Die Negative haben alles eingehalten, was ich mir versprochen habe. Ich musste die Aufnahmen nur zuschneiden, bei einigen habe ich in Lightroom den Kontrast etwas erhöht. Aber im Grunde sind die Aufnahmen out-of-camera. Also Hut ab, absolut empfehlenswert.
Hier einige Aufnahmen meiner Fotoserie „MITTE – ein Nachtspaziergang durch Berlin“
Fazit: Wer diesen Look sucht, findet mit dem Cinestill 800T einen großartigen Film
Der Cinestill 800T hat einen sehr speziellen Look für Aufnahmen mit dunklem Licht. Wer den bei Tageslicht einsetzen möchte, sollte mit Filtern arbeiten. Wer einfach eine Rolle Film für Streetphotography oder Architektur sucht, die mit seiner hohen Lichtempfindlichkeit für Nachtaufnahmen geeignet ist, wird mit dem Film viel Freude haben.
Ich hatte noch nicht über den Preis gesprochen.
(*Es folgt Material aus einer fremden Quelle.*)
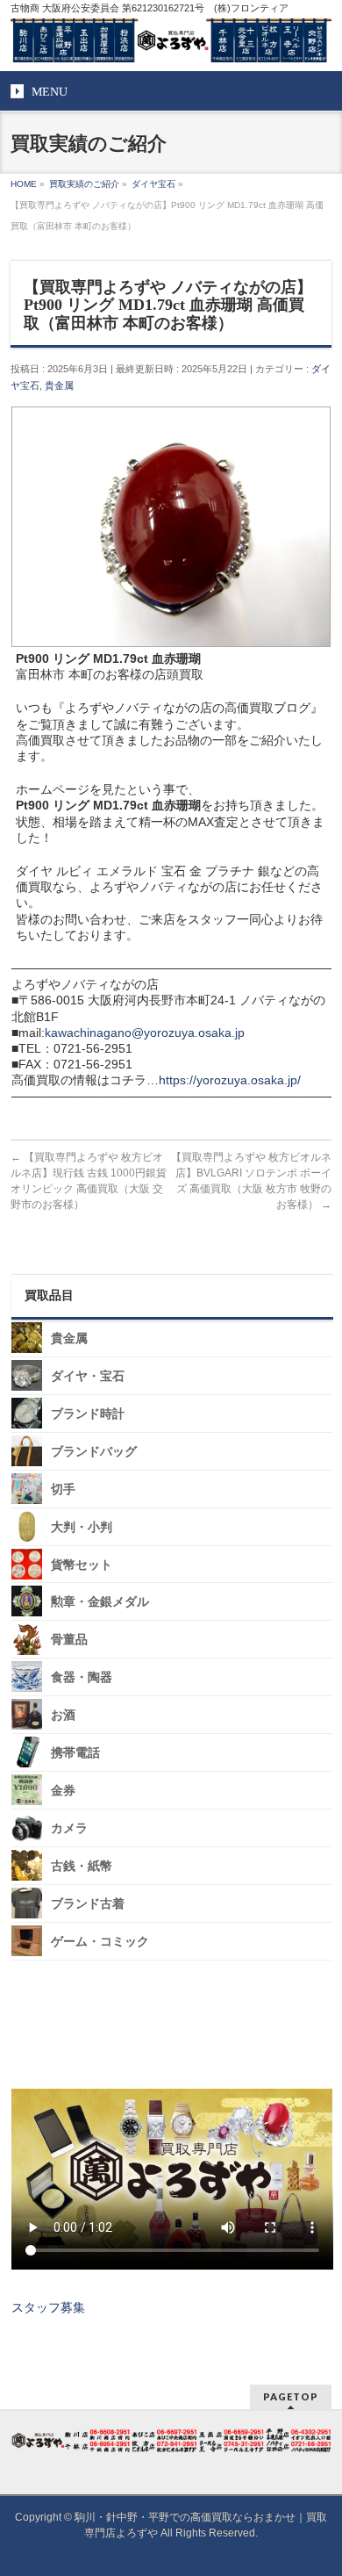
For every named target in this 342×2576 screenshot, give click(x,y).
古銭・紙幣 (81, 1866)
Film ist 2024 ziemlich teuer. Die Rolle Cinestill 800T mit 36 Aufnahmen im Kleinbildformat hat mich ca. 18€ gekostet – also 50 Cent pro Aufnahme – ohne Entwicklung. Ein teures Vergnügen für eine kleine Zielgruppe. Ich hatte sehr viel Spaß und werde noch einige weitere Fotoserien damit machen – 2 Rollen warten schon im Kühlschrank.